With our usual preparedness and presence of mind, we lost track of times zones and flew into the park at sunset, throwing tent, water, and flashlights into the pack, with our hair on fire.
Lesson #13 : Perfect the pitiful look. It works on nice rangers who let you into primitive parks with only moments to run miles to your site and set up before dark. But only after showing us pictures of possible detonators or explosives that could still be here from post-war missile testing. Fun.
Look, wasn’t it worth it? It’s like Lawrence of Arabia, or Tatooine there. We were racing over the dunes, squinting at the tiny signposts here and there, to find our campsite. Within a few minutes of setting up, we were in total blackout.
This was the lunar landscape I’d hoped to find here, quiet, solitary, with no evidence of people.
We left the top off of the tent so we could see every star in the uninterrupted black sky. It was just my little family in our little tent, surrounded by dunes that absorbed the sound of our late night talking.

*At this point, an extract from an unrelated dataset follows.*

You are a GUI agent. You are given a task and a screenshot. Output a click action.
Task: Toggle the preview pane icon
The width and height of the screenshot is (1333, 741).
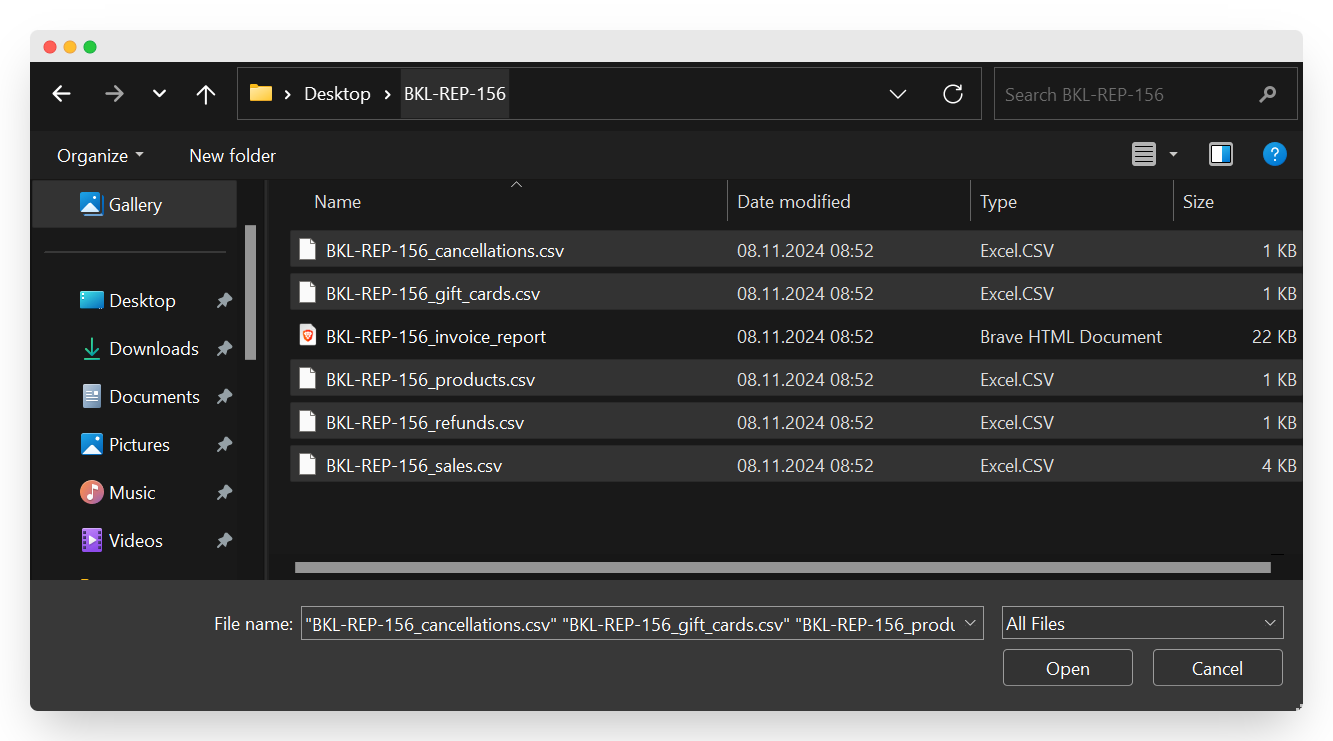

Lesson #14: The best conversations always happen at night. Late nights after everyone was asleep I could snuggle up by my daughter and tell stories and listen to her thoughts about everything. There are no distractions on a campground. The breeze and stars seem to relax the soul and loosen the tongue.
Our truck rolled (literally) into a gas station on half-past empty the next morning, then we made our way back to Texas. Marfa wasn’t on the shortest route, but few of our stops were, and I’ve always wanted to go there. On Hwy 90 going into town are the ruins of Jett Rink‘s Little Reata windmill and sign posts from the movie Giant.
I’m not a big James dean fan, but I love roadside curiosities.
Sadly, I missed Prada Marfa somehow. What a hoot. But, maybe next time.
Some gifted students in town designed the Marfa Lights Viewing Plaza, below. This was the perfect follow up to Roswell. We went around dusk, the prime viewing time, but didn’t see any strange phenomenon, just a school teacher on a motorcycle trip.
Supper was at a gas station-turned-pizzeria called The Pizza Foundation. Good stuff.
Our mission was to find the Baptist parsonage where my grandparents were married in the ’43, before he shipped out to fight in Europe. After receiving my grandfather’s letter from the base, asking if she would marry him, my grandmother came with her parents and his, to Marfa. They attended the Sunday morning service at The First Baptist Church and went next door to the preacher’s house for the wedding ceremony.
This is the church, of course it’s changed quite a bit.
And this was once the parsonge, but is now a bed and breakfast.
After speaking to the current owner a bit, we looked for a yarn shop. I never found wool for knitting, but did wander through Katherine Shaughnessy’s shop, Wool and Hoop. I could’ve disappeared for hours in this place, just looking at her crewelwork, the wool selection, her kits and shop-mate’s art for sale. Crewel embroidery, yeah I really need another hobby. But, I did get a copy of her book for one of these days.
Next up was the Chinati Foundation. We didn’t have time or a reservation for the tour, so we wandered around the grounds, which was what I really wanted to do anyway, and I clicked away with my contraption to my heart’s content.
I don’t guess you can see the scowl on my son’s face as he saunters through Judd’s legendary art.
I have wanted to see these since I was about 20, it isn’t something you can rush and appreciate.